YOUR INSTRUCTIONS:
Starting at the line below holding "Play the Instrumental track" and stopping at the line holding "Click the plus", print every line exactly, both ends included, and leave the rest out.

DATA LISTING:
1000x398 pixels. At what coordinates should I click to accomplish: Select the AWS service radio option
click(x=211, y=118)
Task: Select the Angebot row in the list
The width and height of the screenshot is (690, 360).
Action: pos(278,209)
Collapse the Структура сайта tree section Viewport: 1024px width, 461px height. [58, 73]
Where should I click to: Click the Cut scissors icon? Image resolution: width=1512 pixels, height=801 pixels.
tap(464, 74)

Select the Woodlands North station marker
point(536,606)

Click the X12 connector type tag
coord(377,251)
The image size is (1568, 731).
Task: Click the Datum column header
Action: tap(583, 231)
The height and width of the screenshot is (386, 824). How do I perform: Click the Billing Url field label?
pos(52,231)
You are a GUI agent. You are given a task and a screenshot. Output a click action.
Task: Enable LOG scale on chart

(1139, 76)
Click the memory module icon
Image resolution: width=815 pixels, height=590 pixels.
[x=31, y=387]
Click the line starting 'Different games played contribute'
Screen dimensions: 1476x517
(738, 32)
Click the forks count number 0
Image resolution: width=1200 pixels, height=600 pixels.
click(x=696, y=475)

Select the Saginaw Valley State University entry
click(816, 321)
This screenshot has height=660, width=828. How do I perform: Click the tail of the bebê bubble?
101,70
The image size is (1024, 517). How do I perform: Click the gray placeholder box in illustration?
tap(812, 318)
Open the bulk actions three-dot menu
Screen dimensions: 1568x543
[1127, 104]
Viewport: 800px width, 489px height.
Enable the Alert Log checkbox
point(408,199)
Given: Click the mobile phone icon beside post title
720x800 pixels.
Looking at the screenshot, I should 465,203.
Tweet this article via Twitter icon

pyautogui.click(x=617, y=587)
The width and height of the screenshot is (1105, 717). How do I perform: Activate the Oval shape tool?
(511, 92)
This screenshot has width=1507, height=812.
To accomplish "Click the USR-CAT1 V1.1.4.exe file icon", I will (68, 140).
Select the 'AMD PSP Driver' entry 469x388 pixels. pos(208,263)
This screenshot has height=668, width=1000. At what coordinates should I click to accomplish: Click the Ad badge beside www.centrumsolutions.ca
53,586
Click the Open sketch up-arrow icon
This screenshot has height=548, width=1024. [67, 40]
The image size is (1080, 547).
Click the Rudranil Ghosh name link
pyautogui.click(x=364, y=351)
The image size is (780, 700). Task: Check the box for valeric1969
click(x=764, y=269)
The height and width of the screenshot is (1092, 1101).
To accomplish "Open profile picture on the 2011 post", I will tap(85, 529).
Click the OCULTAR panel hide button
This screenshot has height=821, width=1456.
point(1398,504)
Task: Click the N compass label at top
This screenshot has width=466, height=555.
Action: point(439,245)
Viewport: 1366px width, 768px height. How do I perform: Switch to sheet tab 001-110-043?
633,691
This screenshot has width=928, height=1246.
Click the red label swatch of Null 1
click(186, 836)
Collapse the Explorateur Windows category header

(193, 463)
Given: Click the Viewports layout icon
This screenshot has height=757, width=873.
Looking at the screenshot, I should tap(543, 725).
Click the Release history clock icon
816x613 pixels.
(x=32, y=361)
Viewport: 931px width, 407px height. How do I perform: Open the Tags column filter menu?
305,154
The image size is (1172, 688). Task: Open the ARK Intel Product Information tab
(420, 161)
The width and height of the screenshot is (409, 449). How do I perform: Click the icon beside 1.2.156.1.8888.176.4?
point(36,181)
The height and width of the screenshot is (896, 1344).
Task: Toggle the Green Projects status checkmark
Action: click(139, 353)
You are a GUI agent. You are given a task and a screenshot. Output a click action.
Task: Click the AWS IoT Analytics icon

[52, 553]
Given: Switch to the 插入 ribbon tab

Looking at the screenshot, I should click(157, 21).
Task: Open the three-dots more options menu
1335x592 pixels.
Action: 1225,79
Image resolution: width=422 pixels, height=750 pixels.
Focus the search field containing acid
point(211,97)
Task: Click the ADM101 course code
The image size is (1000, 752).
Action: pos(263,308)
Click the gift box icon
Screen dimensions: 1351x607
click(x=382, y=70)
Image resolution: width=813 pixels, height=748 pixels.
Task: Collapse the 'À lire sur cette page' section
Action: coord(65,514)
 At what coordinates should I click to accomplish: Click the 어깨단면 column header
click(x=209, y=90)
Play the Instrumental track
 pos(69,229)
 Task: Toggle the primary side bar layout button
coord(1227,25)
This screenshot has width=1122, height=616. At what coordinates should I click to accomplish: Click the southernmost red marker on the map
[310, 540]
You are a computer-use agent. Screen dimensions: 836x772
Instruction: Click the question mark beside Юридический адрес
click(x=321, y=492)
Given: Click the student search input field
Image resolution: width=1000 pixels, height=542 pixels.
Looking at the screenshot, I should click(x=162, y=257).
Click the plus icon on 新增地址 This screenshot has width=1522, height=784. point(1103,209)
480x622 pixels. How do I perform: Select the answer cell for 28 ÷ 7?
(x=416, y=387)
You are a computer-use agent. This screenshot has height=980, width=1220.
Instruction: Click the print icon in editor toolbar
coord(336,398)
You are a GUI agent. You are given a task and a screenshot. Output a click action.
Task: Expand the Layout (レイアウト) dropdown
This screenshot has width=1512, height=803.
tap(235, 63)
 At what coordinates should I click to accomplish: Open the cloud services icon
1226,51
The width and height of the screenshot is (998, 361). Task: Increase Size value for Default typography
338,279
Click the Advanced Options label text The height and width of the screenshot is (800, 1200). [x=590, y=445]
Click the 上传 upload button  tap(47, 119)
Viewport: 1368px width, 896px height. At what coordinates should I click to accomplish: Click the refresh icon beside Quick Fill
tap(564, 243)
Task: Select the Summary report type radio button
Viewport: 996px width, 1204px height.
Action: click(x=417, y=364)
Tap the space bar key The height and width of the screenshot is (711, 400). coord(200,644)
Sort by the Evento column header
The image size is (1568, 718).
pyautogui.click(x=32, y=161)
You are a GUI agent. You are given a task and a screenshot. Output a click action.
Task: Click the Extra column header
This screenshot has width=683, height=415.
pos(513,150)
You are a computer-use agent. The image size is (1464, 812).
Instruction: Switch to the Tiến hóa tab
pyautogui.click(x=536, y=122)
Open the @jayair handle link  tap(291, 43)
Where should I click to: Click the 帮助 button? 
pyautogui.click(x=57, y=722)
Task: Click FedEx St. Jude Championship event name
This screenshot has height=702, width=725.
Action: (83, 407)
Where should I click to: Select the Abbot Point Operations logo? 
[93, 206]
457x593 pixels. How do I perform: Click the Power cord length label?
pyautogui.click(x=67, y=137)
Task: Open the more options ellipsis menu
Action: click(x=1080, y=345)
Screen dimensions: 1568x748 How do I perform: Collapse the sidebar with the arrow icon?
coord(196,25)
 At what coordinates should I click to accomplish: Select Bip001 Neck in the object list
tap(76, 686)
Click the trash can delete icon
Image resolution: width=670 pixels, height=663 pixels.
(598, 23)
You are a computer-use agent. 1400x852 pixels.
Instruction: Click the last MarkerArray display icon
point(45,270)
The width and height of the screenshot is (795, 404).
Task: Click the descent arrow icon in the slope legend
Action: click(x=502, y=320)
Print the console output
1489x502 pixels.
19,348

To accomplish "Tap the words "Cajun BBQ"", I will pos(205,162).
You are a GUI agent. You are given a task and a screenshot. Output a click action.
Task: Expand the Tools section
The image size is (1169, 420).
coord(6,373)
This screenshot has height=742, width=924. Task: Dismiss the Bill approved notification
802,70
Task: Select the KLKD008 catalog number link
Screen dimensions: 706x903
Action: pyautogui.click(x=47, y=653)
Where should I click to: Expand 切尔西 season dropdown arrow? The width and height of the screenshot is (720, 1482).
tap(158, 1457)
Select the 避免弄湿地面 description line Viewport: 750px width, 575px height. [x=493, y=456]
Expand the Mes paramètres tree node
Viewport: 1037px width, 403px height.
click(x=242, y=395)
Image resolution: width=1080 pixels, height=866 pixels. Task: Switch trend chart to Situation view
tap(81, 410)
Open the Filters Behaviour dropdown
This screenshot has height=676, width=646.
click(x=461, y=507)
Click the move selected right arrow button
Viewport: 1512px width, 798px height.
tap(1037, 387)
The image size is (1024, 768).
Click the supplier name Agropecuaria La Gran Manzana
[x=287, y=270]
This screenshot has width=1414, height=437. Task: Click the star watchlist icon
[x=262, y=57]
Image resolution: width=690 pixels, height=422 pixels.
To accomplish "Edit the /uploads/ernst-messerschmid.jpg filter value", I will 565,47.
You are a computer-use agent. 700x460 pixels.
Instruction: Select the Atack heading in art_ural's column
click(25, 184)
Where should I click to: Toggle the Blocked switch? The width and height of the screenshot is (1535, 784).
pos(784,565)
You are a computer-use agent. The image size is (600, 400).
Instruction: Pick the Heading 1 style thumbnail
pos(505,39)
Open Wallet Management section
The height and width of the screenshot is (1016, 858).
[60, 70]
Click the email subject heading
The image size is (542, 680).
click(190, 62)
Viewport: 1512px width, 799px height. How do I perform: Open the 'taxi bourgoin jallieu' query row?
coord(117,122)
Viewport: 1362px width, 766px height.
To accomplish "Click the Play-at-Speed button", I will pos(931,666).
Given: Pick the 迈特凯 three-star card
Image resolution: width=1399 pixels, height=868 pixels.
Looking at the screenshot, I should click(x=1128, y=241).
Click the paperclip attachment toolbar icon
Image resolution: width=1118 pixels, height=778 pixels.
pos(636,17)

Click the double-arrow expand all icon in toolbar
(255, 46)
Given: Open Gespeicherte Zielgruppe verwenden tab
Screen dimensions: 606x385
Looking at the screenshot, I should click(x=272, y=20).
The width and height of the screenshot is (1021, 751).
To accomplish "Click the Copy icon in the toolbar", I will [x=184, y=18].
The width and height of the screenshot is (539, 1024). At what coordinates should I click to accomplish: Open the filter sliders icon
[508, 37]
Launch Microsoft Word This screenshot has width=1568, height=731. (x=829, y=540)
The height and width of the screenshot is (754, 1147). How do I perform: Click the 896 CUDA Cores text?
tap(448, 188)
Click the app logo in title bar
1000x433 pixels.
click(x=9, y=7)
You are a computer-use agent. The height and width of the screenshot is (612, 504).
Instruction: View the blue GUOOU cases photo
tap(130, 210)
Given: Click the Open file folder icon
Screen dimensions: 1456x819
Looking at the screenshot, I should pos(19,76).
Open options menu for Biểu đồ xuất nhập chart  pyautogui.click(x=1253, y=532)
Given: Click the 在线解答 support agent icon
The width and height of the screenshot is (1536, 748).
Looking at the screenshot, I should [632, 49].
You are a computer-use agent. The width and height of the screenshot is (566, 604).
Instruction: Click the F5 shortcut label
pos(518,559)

EXERCISE RESPONSE:
Play the Instrumental track
 pos(69,229)
 Task: Toggle the primary side bar layout button
coord(1227,25)
This screenshot has width=1122, height=616. At what coordinates should I click to accomplish: Click the southernmost red marker on the map
[310, 540]
You are a computer-use agent. Screen dimensions: 836x772
Instruction: Click the question mark beside Юридический адрес
click(x=321, y=492)
Given: Click the student search input field
Image resolution: width=1000 pixels, height=542 pixels.
Looking at the screenshot, I should click(x=162, y=257).
Click the plus icon on 新增地址 This screenshot has width=1522, height=784. point(1103,209)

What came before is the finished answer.